DATASET EXTRACT: Begin

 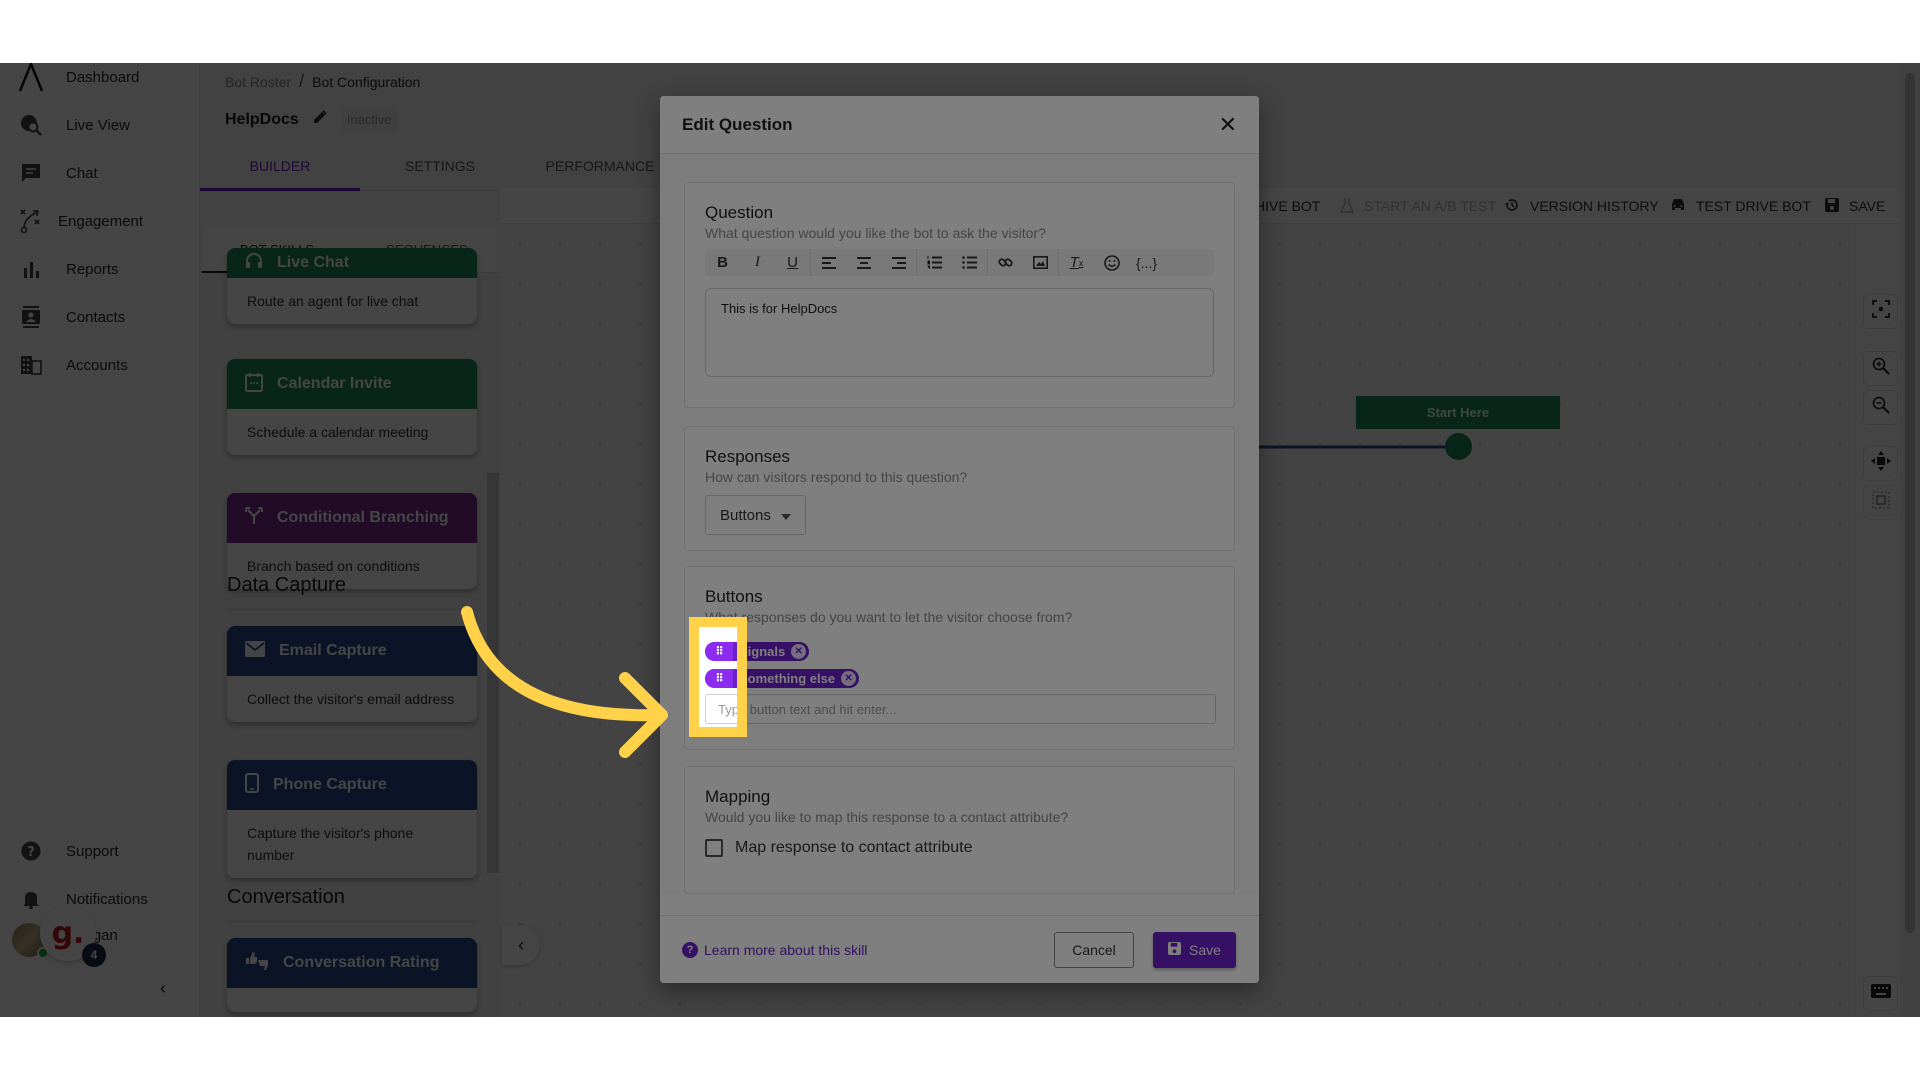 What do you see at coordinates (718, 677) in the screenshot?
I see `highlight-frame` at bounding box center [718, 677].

DATASET EXTRACT: End
DATASET EXTRACT: Begin

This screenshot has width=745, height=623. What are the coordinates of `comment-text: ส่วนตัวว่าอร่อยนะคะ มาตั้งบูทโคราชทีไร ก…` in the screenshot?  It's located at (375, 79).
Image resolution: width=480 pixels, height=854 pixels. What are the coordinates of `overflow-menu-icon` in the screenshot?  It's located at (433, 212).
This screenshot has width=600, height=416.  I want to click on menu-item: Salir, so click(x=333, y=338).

DATASET EXTRACT: End

PROBLEM DETAILS: Reproduce the items from the line with "What do you" to the line with "center [718, 677].", leaving out any pictures.

ANSWER TO THIS TASK:
  What do you see at coordinates (718, 677) in the screenshot?
I see `highlight-frame` at bounding box center [718, 677].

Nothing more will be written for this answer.